• _Travail demandé_:
**A.** Reproduisez fidèlement le passage de l'extrait sur le Soudan et ses voisins qui commence aux mots « Aujourd'hui, l'Ouganda réclame » et se termine après « forces de l'AND. ».
**B.** Poursuivez, s'il vous plaît, l'extrait sur le Soudan et ses voisins à la suite de sa dernière phrase.

Aujourd'hui, l'Ouganda réclame comme préalable à toute
normalisation des relations diplomatiques, le retour des jeunes-filles
enlevées par la rébellion nord-ougandaise et détenues au
Soudan.
Par ailleurs, en réponse au soutien dont bénéficieraient
les groupes de rébellion érythréens installés au
Soudan (Djihad érythréen, Front de libération de
l'Erythrée...), Asmara a accueilli l'Alliance Nationale
Démocratique (AND), opposition soudanaise nordiste de l'extérieur
alliée au MPLS de John Garang. La tension entre les deux pays s'est
sensiblement accrue au cours de l'année 1996, notamment avec l'ouverture
d'un front le long de la frontière commune par les forces de l'AND.
300 000 réfugiés érythréens
résideraient toujours sur le territoire soudanais.
Au total, la rupture des relations du Soudan avec l'Erythrée et
l'Ouganda s'est traduite par la constitution, avec l'appui des Etats-Unis,
d'une ligne de front contre le régime islamiste de Khartoum, ainsi que
par la dimension régionale accrue du conflit sud-soudanais.

• _Liste des items_:
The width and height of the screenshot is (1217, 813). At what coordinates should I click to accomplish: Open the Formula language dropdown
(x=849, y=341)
==
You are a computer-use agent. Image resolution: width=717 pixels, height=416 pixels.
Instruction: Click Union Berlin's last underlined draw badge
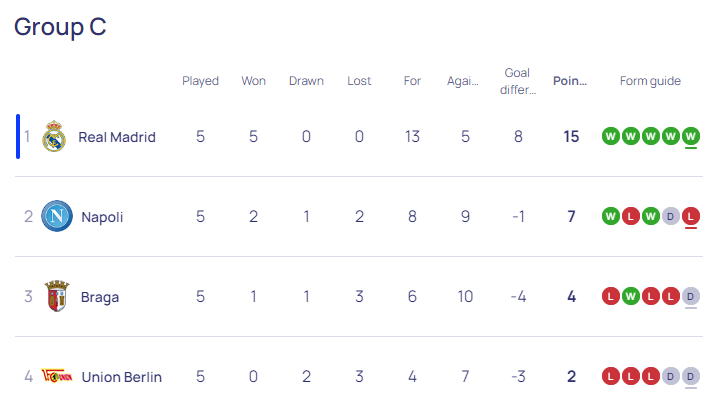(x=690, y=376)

• _Réponses_:
**A.**
Aujourd'hui, l'Ouganda réclame comme préalable à toute
normalisation des relations diplomatiques, le retour des jeunes-filles
enlevées par la rébellion nord-ougandaise et détenues au
Soudan.
Par ailleurs, en réponse au soutien dont bénéficieraient
les groupes de rébellion érythréens installés au
Soudan (Djihad érythréen, Front de libération de
l'Erythrée...), Asmara a accueilli l'Alliance Nationale
Démocratique (AND), opposition soudanaise nordiste de l'extérieur
alliée au MPLS de John Garang. La tension entre les deux pays s'est
sensiblement accrue au cours de l'année 1996, notamment avec l'ouverture
d'un front le long de la frontière commune par les forces de l'AND.

**B.**
Avec l'Ethiopie, les relations bilatérales sont tendues en raison des
soupçons portés par Addis Abeba sur un soutien du régime
de Khartoum aux mouvements islamistes éthiopiens. L'attentat contre le
Président égyptien Hosni Moubarak à Addis Abeba le 26 juin
1996, en marge du sommet de l'OUA, a conduit l'Ethiopie à saisir l'OUA,
puis le Conseil de Sécurité des Nations Unies (10 janvier 1996,
adoption de sanctions en avril 1996). Ces relations ont connu de nouveaux
développements avec l'appui discret accordé par l'Ethiopie
à l'opposition extérieure soudanaise (AND) et en particulier
à la rébellion du Sud : incursion le 12 janvier 1997 en
territoire soudanais à partir de l'Ethiopie. Pour autant, le dialogue
n'a jamais été rompu. Le rapatriement volontaire des
réfugiés éthiopiens au Soudan devrait s'achever cette
année (30 000 selon le HCR).
L'attentat contre le président Moubarak a également ravivé
les tensions entre le Soudan et l'Egypte, tensions alimentées par un
litige frontalier
11(
*
)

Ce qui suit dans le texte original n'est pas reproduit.